## THINGS TO DO
A. In the excerpt on Heidegger and anti-Semitism, why did Heidegger never need to make "exceptions" in his concrete dealings with Jews? Answer in one to three sentences.
B. Transcribe the passage of the excerpt on Heidegger and anti-Semitism from "It might follow" up to and including "brought into accord.", word for word.

## TEXT EXCERPT
—————

However such relations have appeared individually—to have an anti-Semitic attitude and to traffic with Jews amicably and caringly were not and are not mutually exclusive. On the contrary, the exception appears to confirm the rule. Would that also apply to Heidegger? Regardless, with him one also finds two formulations that seem to allow us to conclude that he did make exceptions in regard to Jews. One concerns his relation to Arendt, which I will go into in a subsequent chapter. The other concerns Gotthold Ephraim Lessing, whom he once ostentatiously named a “German thinker”—and precisely in so doing thereby indirectly marked him as not German.13
Finally, it holds particularly for being-historical anti-Semitism that it represents only with great difficulty that which it is directed against, that which would be embodied in particular persons. For what it represents does not show itself, but hides itself. How could it be seen if it were to appear? Every possible “image” goes right past being-historical anti-Semitism and never corresponds to it. But is there an anti-Semitism without a concrete “image” of the vilified Jew? With Heidegger this appears to be the case.
It might follow from this that Heidegger never needed to make “exceptions” in his concrete dealings with Jews. It was already clear to him that “world Judaism” had no face. To be sure, there were the “emigrants let out.” But as Heidegger formulated it, their role was merely to incite “world Judaism.” This, however, remained “everywhere elusive,” i.e., invisible. We might also find here a reason why Heidegger reserved these anti-Semitic passages for the Black Notebooks. Ultimately, being-historical anti-Semitism and the prevailing anti-Semitic conceptions grounded in race theory—conceptions Heidegger rejected without repudiating the concept of race—cannot be brought into accord.
The work i
s the center of the life. All ways of life radiate out from it and lead back to it. This remains the case even in the Black Notebooks. Between the written expressions about the Jews and his life with them Heidegger apparently sensed no grave contradiction. “World Judaism” was precisely “everywhere elusive.” Indeed, as with everything that a philosopher thinks, his work is put into a still more intensive light when that life, determined by the work, is also taken into account. Supporting this is Heidegger’s reunion with Hannah Arendt after the Shoah.
Annihilation and Self-Annihilation
In the Black Notebooks, the narrative topography of the history of being is demarcated by terms and concepts that depict the Second World War so as to revise it in a being-historical manner. Alongside the “Germans”—those representatives of the “other beginning”—Heidegger places the “Russians.” As the “Germans” can be being-historically distinguished from “National Socialism,” so too the “Russians” from “Bolshevism.” Then there appears, with growing importance, the being-historical power of “Americanism,” the heir to “England.” “France” also surfaces, the nation of Descartes, the nation of Paris, a nation that began to increasingly interest Heidegger at the end of the 1940s. “Christianity” is marked as an obstacle for the “beginning.” Even the “Asiatic” is named, neutrally alongside the “Chinese” (Chinesentum), a previously employed defamation that sees in China only a land of massive exploitation. And also, to be sure, “Judaism” and “world Judaism,” or even “Jewry” (Judenschaft).

—————

(Collected data entries)
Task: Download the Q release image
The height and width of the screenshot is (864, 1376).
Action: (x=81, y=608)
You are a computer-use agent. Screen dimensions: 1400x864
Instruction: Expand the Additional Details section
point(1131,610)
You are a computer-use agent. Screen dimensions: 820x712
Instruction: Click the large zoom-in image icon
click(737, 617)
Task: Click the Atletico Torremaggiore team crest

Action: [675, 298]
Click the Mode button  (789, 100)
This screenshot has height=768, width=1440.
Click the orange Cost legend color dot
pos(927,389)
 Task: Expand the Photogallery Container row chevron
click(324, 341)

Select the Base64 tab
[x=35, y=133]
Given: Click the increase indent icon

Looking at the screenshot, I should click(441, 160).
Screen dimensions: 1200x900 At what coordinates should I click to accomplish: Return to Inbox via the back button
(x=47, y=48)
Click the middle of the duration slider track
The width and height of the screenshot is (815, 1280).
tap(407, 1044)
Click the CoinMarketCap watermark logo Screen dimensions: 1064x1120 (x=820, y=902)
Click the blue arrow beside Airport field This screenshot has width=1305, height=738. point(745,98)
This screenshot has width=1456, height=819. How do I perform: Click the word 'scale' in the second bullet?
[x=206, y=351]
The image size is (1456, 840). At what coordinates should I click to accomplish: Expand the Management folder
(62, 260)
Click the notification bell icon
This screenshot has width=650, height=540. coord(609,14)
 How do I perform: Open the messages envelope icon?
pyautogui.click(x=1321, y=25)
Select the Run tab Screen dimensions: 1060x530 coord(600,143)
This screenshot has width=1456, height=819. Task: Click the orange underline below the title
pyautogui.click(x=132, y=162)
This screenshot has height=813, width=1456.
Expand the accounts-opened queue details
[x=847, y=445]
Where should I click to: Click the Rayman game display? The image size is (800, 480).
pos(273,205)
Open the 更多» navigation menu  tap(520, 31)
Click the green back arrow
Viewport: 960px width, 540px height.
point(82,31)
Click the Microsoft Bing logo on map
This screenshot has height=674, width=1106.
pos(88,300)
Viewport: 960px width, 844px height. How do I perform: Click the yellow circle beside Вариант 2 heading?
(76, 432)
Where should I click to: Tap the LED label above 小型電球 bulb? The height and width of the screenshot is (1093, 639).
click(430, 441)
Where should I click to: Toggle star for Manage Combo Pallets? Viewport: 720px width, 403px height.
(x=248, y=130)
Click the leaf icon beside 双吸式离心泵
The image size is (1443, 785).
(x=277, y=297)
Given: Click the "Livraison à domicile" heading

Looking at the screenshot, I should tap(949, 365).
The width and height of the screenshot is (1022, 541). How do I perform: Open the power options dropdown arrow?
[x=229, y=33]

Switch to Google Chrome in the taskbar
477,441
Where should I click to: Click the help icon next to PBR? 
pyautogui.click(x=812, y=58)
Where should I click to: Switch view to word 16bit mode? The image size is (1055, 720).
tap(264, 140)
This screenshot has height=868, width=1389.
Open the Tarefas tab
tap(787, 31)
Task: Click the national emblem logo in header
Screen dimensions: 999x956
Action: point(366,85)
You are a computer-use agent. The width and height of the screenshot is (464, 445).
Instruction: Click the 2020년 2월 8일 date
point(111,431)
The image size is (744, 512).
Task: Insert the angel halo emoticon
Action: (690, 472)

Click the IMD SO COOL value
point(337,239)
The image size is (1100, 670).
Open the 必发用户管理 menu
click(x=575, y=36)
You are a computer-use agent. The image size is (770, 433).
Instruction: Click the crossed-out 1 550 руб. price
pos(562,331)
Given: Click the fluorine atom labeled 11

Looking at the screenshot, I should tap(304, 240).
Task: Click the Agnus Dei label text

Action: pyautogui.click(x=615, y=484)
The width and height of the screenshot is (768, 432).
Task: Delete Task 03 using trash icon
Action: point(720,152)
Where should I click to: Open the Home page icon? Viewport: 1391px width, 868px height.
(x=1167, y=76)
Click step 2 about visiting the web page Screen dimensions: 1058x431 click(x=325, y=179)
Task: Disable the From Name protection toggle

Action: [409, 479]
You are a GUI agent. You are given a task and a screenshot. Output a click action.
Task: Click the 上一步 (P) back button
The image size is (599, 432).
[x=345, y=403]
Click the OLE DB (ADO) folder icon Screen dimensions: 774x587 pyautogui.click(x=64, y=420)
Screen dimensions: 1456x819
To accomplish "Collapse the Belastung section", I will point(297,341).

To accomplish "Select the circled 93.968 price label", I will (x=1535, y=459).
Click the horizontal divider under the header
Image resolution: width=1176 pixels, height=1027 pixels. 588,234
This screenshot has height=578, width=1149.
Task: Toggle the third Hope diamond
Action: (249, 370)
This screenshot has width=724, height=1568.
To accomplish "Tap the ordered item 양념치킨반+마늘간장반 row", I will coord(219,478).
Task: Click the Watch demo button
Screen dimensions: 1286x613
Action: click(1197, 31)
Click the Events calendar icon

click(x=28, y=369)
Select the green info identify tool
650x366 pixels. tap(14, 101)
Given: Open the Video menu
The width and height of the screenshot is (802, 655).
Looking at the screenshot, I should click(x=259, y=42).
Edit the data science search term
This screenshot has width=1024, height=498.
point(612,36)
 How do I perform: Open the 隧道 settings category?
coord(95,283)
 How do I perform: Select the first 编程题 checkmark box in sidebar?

—————

## ANSWERS PER TASK
A. It was already clear to him that "world Judaism" had no face. It remained "everywhere elusive," that is, invisible. Being-historical anti-Semitism can hardly be pinned on particular persons, because what it represents hides itself instead of showing itself.

B.
It might follow from this that Heidegger never needed to make “exceptions” in his concrete dealings with Jews. It was already clear to him that “world Judaism” had no face. To be sure, there were the “emigrants let out.” But as Heidegger formulated it, their role was merely to incite “world Judaism.” This, however, remained “everywhere elusive,” i.e., invisible. We might also find here a reason why Heidegger reserved these anti-Semitic passages for the Black Notebooks. Ultimately, being-historical anti-Semitism and the prevailing anti-Semitic conceptions grounded in race theory—conceptions Heidegger rejected without repudiating the concept of race—cannot be brought into accord.